I am going to assume that the laser is polarized and aligned per the above, so we can use just the expression for $R_s$; then something very interesting happens. At the Brewster angle, we will see a minimum in the reflectance - but it will not be zero, since the transmitted beam will undergo partial reflection at the interface between glass and foil. So while $R_1$ in the above expression would be 0, the other terms are not. In fact, it's quite easy to evaluate the expression for a range of refractive index values: and when you do this, you get the following plot:
The Python code I used to generate this plot (note - this does not take account of the correction for the square-of-the-amplitude pointed out above so it will give the wrong quantitative result although it shows the null at the right place):
# use Fresnel to compute reflection from composite surface
import numpy as np
import matplotlib.pyplot as plt
import math
def fresnel(theta1, n1, n2):
n12 = n1 / n2
st = n1/n2 * math.sin(theta1)
if st>1:
return(1, 0)
else:
theta2 = math.asin(st)
r = np.abs( (math.cos(theta1)-math.cos(theta2)*n12)/(math.cos(theta1)+math.cos(theta2)*n12))
return (r, theta2)
theta = np.arange(0, math.pi/2, 0.01)
n2 = np.arange(1, 3, 0.01)
theta0 = math.atan(1.52) # start at Brewster angle
(r1, theta1) = fresnel(theta0, 1.0, 1.52)
t1 = 1 - r1
# second reflection: range of values of n
rt2 = np.array([fresnel(theta1, 1.52, n) for n in n2])
r2 = rt2[:,0]
# probability of light escaping:
(r3, theta3) = fresnel(theta1, 1.52, 1.0)
t3 = 1 - r3
# combine the geometric series:
power = r1 + (t1 * r2 * t3) / ( 1 - r2 * r3)
# plot the result:
plt.figure()
plt.plot(n2, power)
plt.xlabel('foil index')
plt.ylabel('reflected power')
plt.title('compound reflection')
plt.show()
Now if the refractive index of the foil is greater than the refractive index of glass, this gives us an easy way to determine the value by looking at the reflected power: over the range of values I considered, it is almost a straight line.
However, if $n_2 < n_1$, we have that funny curve to the left of the Brewster dip, which is not very helpful.

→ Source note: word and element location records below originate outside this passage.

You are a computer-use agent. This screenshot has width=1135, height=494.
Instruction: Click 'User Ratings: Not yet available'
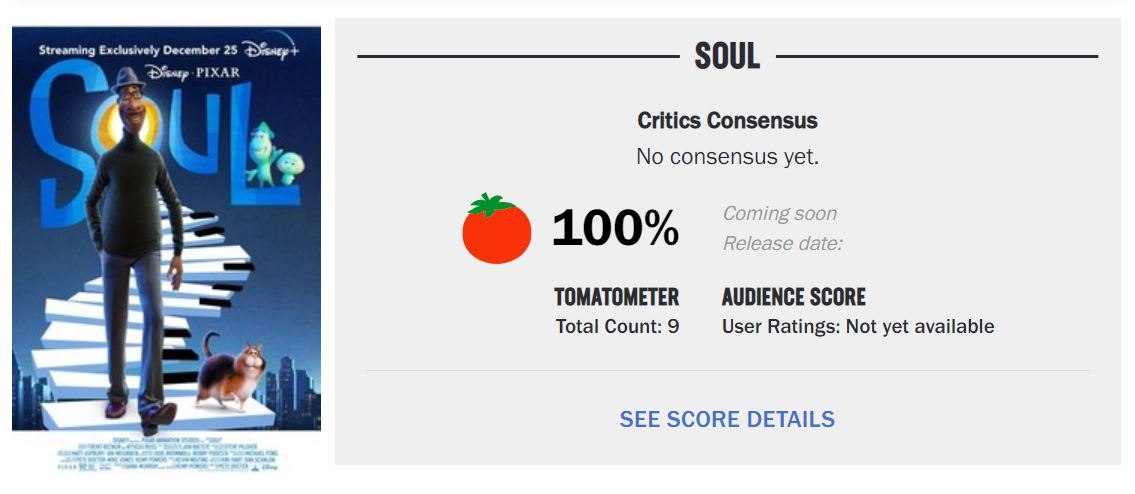(858, 326)
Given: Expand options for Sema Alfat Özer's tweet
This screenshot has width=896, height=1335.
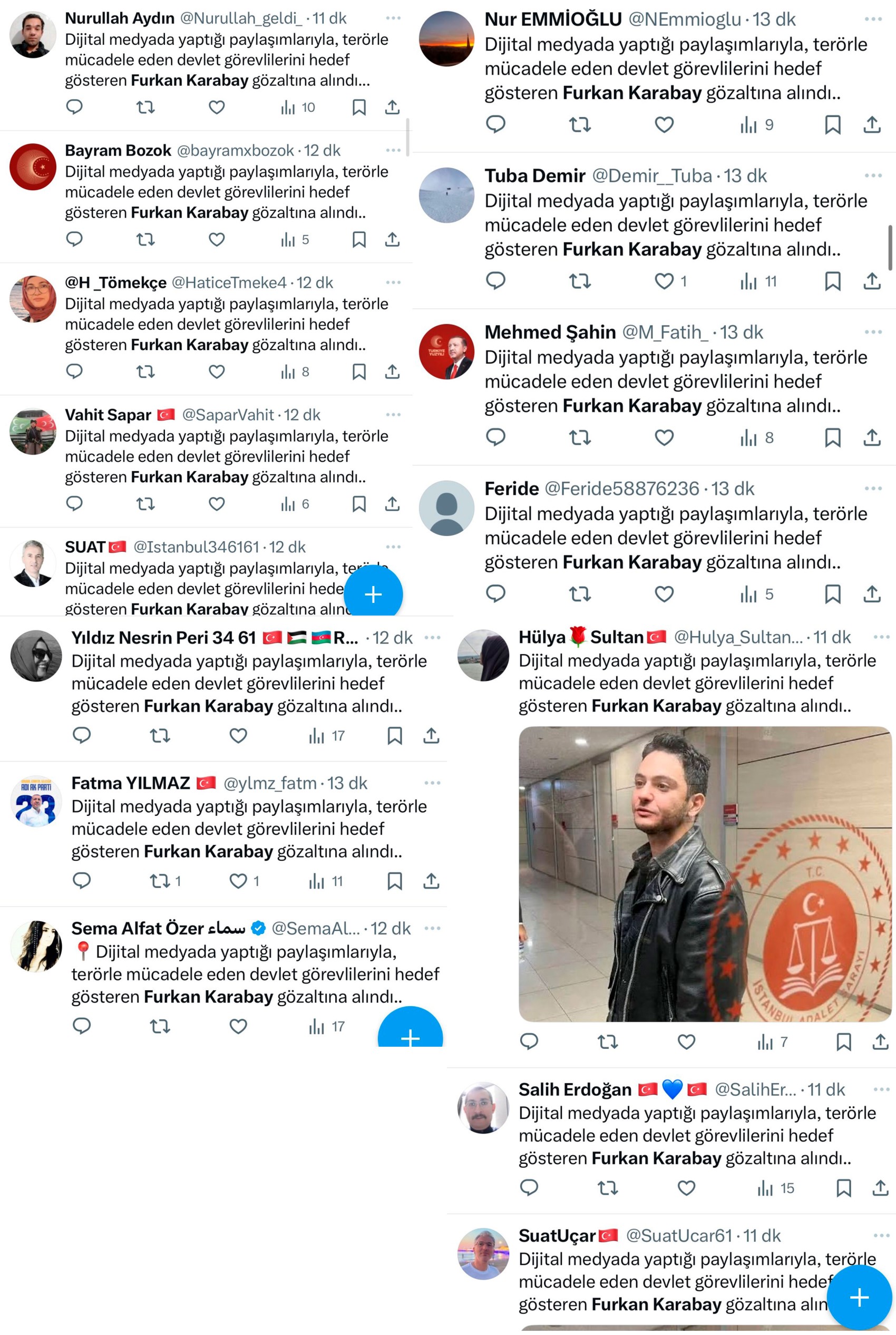Looking at the screenshot, I should coord(433,928).
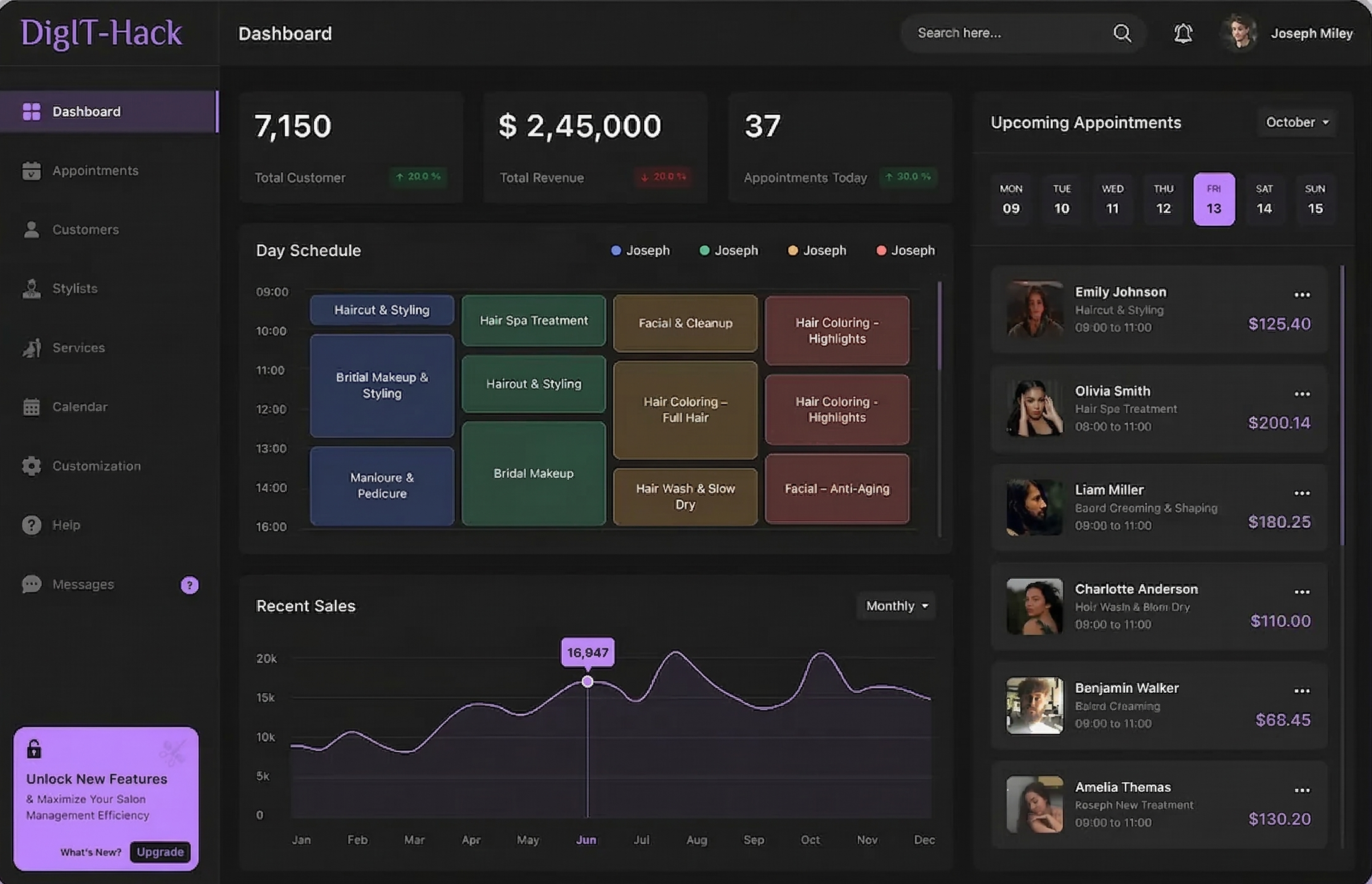
Task: Open the What's New link
Action: pyautogui.click(x=90, y=852)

I am still puzzling over how you would deal with that case.
Best Answer
The refractive index of glass varies with the type of glass, but is usually about 1.3 to 1.5. The metallic coating on the glass is typically silver or aluminum. (I think your reference to mercury may be due to a misunderstanding of material about an old process for depositing tin onto the glass. Mercury is liquid at room temperature, so it can't be the actual backing.)

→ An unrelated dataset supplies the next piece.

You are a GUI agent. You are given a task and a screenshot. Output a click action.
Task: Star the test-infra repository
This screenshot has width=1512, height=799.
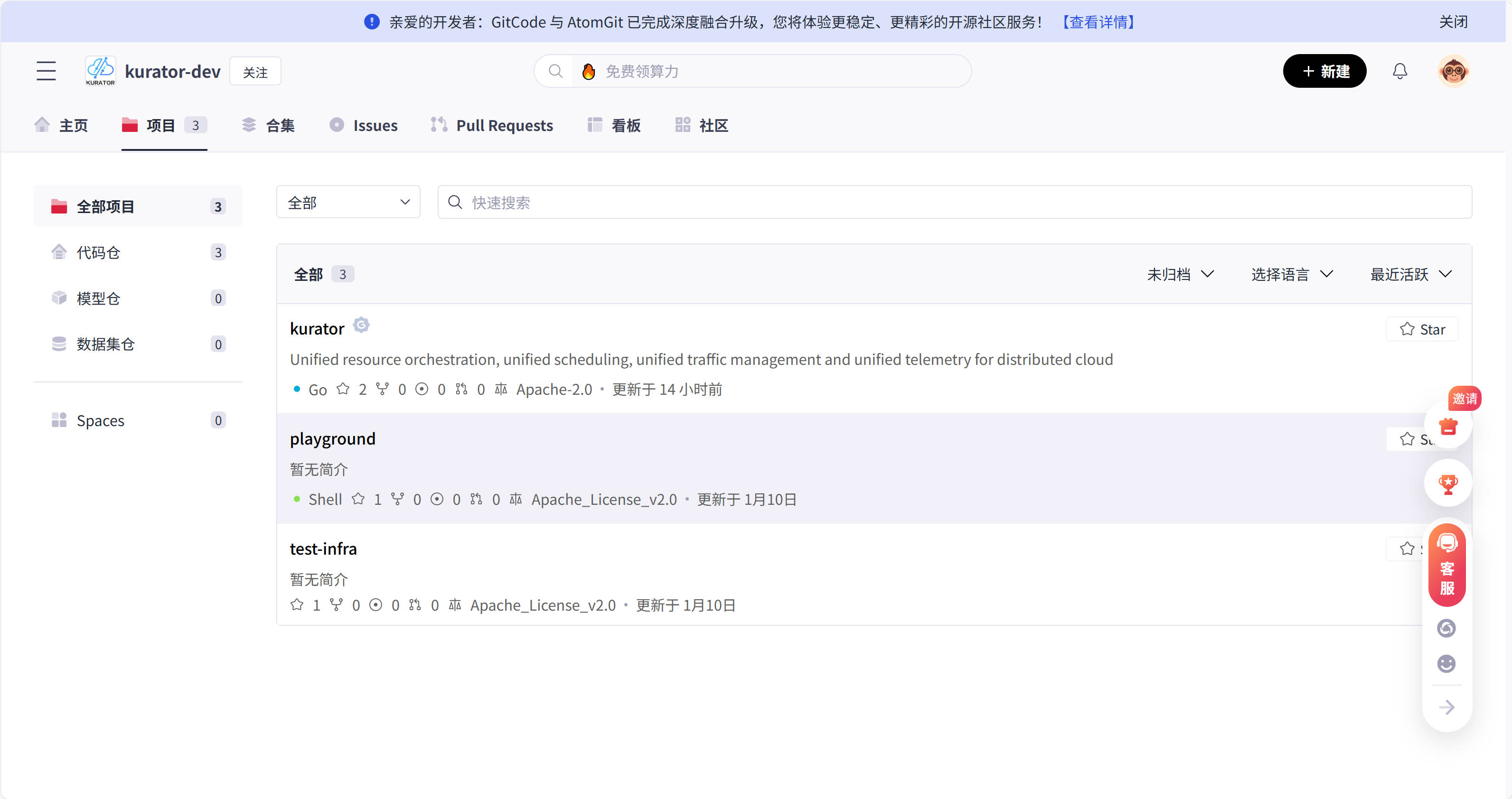click(1408, 548)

A real-valued index of refraction is used to describe a material that is an insulator, typically a dielectric. Reflection from a conductor, such as a metal, is not the same as reflection from a dielectric. The intensity and polarization of the reflection are different. A conductor cannot be described by a real-valued index of refraction.
Suppose we consider a perfect conductor for simplicity. An electromagnetic wave can't exist as a solution to Maxwell's equations inside such a conductor, and energy can't be dissipated in it through ohmic heating because it's a perfect conductor. Therefore by conservation of energy, the light is 100% reflected.